### ZIEL DER ÜBUNG
Welchen bekannten Menschen mit Behinderung nennt der Textauszug über das Jammern als Beispiel für ein Vorbild für andere?

### TEXTAUSZUG
Warum musste dieses Schicksal ausgerechnet mich ereilen?“
Da sage ich: Das weiß keiner und es ist auch völlig egal. Halte dich nicht mit Hadern auf, mach was aus dem, was du noch kannst und hast!

usw usf

Und wenn man einem Jammerer all solche Dinge sagt, mal mehr, mal weniger sensibel, bekommt man zur Antwort, man könne gar nicht mitreden, weil man ja diese Situation nicht kenne. Wenn man dann erwidert, man habe durchaus Freunde, die mit ähnlichen Situationen recht gut klarkommen, wenn man außerdem auf bekannte Menschen mit Behinderung und Einschränkungen hinweist, die sogar Motivatoren und Vorbilder für Andere (auch ohne Behinderung) sind (wie z.B. Nick Vujicic), heißt es: „Immer diese Vorzeige-Behinderten, die bei Gesunden solche Erwartungen schüren!“

Nein, es gibt sehr viele unglückliche Menschen nicht nur in Bezug auf fehlende oder schwindende Gesundheit. Die einen jammern wegen Geld, die anderen wegen Einsamkeit, die dritten wegen Job-Bedingungen, manche wegen nem Pickel hinter dem Ohr und wieder andere, weil sie irgendwo gesperrt sind und nicht mitschreiben dürfen. Nicht missverstehen: natürlich ist manches Schicksal wirklich schlimm. Aber jammern hilft halt nicht und verringert bei den Mitmenschen extrem die Lust, einem Jammerer mal ein Ohr zu schenken.

### ZU PRÜFENDE EINTRÄGE

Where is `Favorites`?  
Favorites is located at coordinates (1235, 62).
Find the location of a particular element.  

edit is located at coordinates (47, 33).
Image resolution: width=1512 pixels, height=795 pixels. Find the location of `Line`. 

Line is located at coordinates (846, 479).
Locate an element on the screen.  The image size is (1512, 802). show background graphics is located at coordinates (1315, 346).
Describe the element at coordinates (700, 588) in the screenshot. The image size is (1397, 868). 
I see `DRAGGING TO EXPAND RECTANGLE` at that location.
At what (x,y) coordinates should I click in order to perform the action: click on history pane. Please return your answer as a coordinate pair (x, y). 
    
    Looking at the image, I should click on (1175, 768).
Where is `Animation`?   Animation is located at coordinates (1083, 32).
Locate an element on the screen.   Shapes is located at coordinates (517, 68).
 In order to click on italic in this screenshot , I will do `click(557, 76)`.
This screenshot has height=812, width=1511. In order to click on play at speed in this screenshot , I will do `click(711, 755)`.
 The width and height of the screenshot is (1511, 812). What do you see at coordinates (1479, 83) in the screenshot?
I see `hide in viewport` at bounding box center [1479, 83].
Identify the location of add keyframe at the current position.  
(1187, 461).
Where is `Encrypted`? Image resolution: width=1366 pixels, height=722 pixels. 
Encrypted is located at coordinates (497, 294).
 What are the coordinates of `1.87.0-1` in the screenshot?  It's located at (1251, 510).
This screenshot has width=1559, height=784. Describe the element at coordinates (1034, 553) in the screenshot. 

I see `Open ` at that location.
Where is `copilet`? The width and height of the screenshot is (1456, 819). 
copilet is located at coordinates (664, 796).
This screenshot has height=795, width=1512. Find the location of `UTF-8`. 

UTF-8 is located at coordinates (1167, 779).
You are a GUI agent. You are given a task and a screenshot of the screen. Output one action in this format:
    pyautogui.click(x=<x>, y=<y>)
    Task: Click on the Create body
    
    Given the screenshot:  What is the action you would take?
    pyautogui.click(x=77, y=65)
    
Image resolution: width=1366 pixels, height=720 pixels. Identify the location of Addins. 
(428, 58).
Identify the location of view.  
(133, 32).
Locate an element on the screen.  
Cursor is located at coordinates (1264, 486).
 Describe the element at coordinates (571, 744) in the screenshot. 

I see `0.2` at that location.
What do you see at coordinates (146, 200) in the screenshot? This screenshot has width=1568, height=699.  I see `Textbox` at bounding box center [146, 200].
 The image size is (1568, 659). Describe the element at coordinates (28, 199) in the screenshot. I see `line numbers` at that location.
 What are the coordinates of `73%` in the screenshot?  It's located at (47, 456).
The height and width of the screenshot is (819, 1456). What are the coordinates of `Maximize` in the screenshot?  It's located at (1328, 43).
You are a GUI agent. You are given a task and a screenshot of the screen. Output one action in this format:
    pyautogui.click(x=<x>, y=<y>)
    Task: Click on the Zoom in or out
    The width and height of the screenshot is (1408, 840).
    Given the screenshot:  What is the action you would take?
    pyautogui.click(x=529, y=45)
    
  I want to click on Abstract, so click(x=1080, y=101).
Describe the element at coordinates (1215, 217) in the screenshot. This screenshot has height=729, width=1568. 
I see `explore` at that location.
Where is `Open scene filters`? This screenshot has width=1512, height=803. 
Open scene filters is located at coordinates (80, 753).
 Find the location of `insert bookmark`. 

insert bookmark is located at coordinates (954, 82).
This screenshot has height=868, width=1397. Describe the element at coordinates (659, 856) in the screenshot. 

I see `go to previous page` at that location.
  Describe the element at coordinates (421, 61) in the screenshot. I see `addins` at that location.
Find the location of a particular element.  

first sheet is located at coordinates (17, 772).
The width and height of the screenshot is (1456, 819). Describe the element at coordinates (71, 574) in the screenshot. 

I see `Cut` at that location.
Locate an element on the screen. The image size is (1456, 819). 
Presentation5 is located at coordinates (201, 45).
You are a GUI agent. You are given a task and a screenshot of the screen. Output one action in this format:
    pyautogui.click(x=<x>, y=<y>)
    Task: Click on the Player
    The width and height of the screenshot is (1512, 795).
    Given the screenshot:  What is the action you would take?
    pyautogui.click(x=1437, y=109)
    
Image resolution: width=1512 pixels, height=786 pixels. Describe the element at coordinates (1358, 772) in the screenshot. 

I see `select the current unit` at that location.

### ERGEBNIS
Nick Vujicic.